◆ Your instructions
With all pictures omitted, return verbatim the lines from the beginning of the records below through the line containing "Viewport: 868px width, 367px height.".

☆ ☆ ☆ ☆ ☆

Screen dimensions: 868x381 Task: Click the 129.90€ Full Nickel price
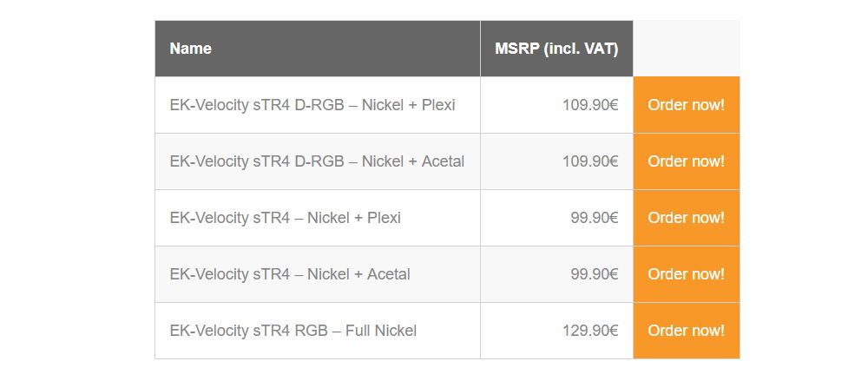click(590, 331)
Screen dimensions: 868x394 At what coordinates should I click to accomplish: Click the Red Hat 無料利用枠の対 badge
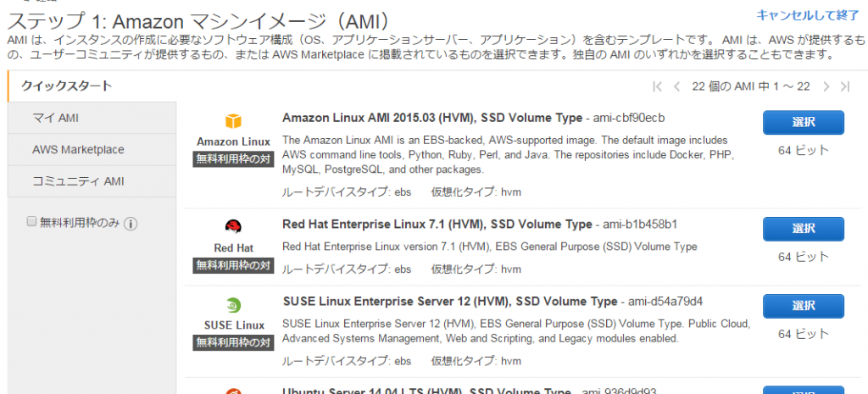(233, 265)
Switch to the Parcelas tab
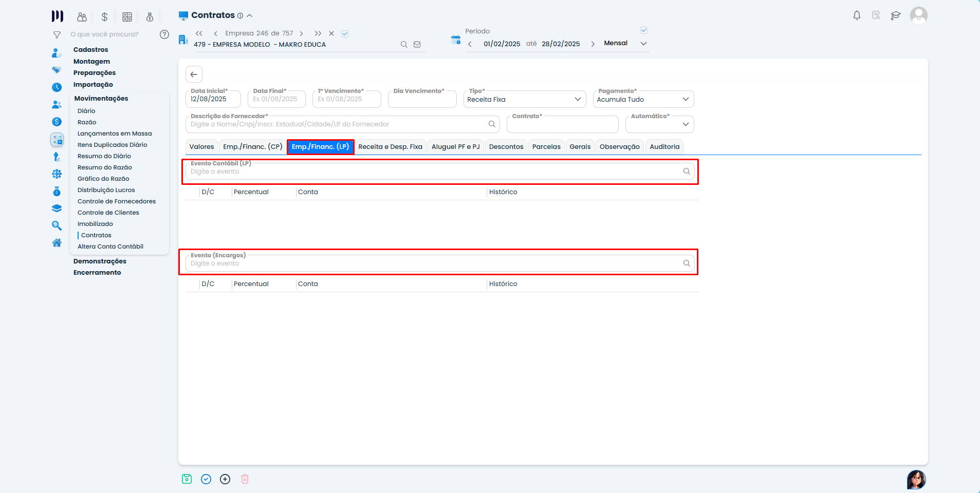This screenshot has height=493, width=980. pos(546,147)
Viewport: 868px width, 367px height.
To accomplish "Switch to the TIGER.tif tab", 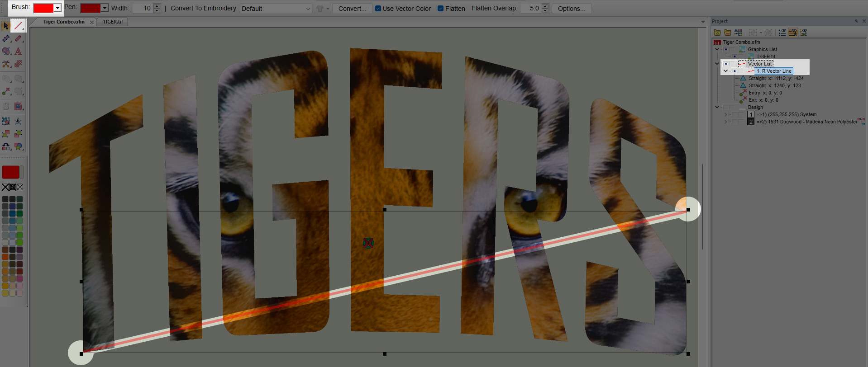I will tap(113, 22).
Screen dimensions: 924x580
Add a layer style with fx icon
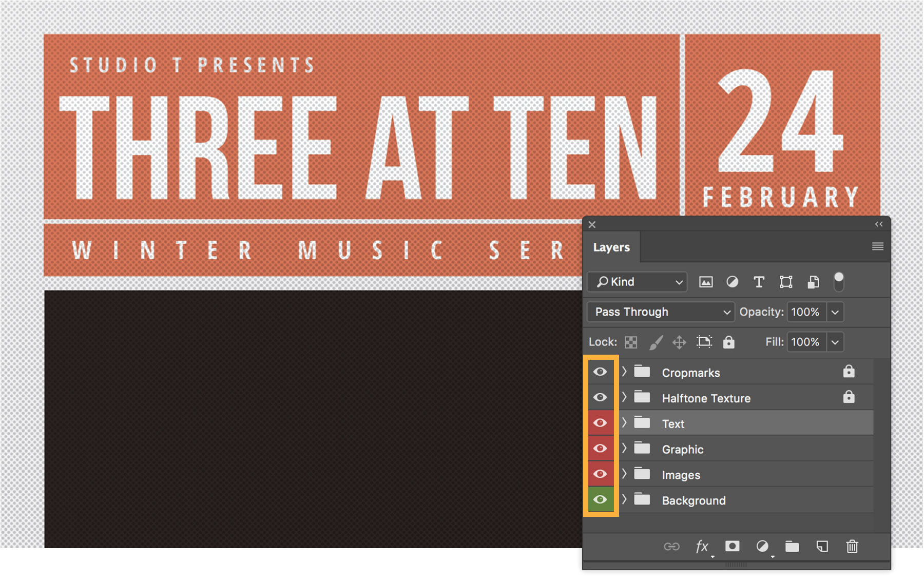(x=702, y=547)
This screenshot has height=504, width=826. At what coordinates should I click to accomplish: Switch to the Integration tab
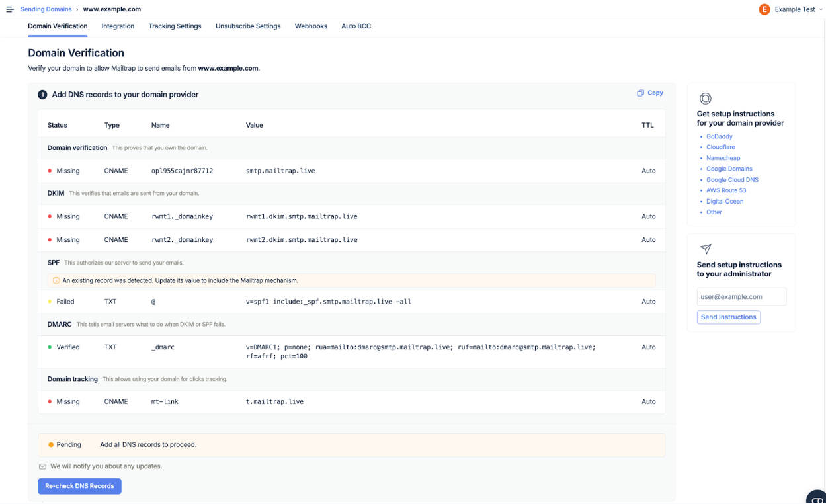coord(117,26)
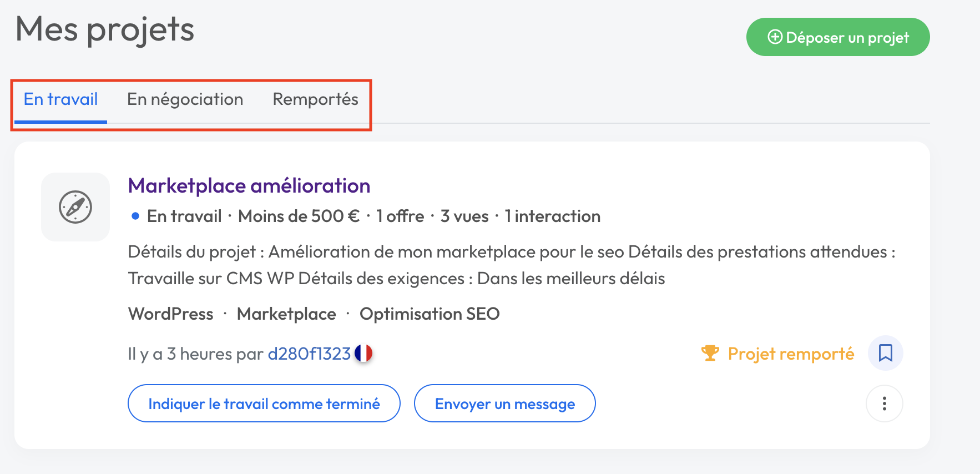Click the Projet remporté label
This screenshot has height=474, width=980.
tap(791, 354)
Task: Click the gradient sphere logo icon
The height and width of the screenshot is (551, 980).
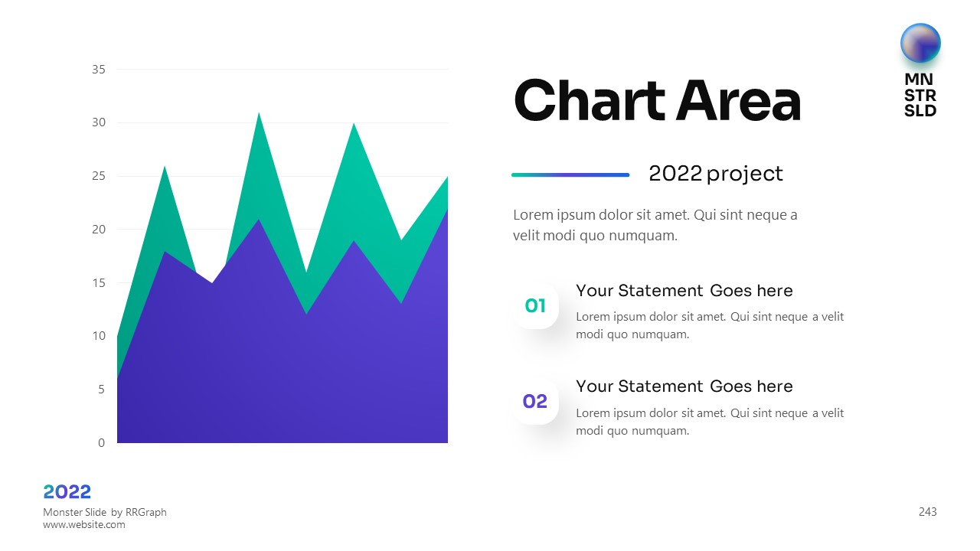Action: click(920, 43)

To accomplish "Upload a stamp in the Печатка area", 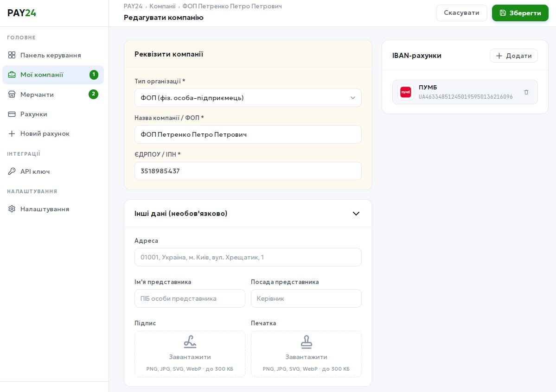I will [x=306, y=354].
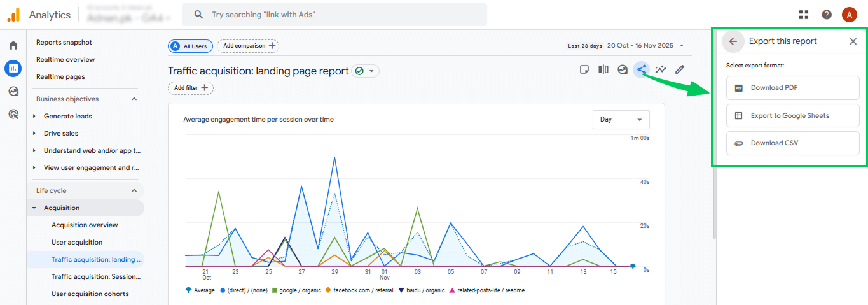Go back using the export panel arrow
This screenshot has width=868, height=305.
coord(733,41)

☆ ☆ ☆ ☆ ☆

◆ Answer to this task
Screen dimensions: 868x381 Task: Click the 129.90€ Full Nickel price
click(590, 331)
Screen dimensions: 868x394 At what coordinates should I click to accomplish: Click the Red Hat 無料利用枠の対 badge
(233, 265)
Switch to the Parcelas tab
This screenshot has height=493, width=980. pos(546,147)
Viewport: 868px width, 367px height.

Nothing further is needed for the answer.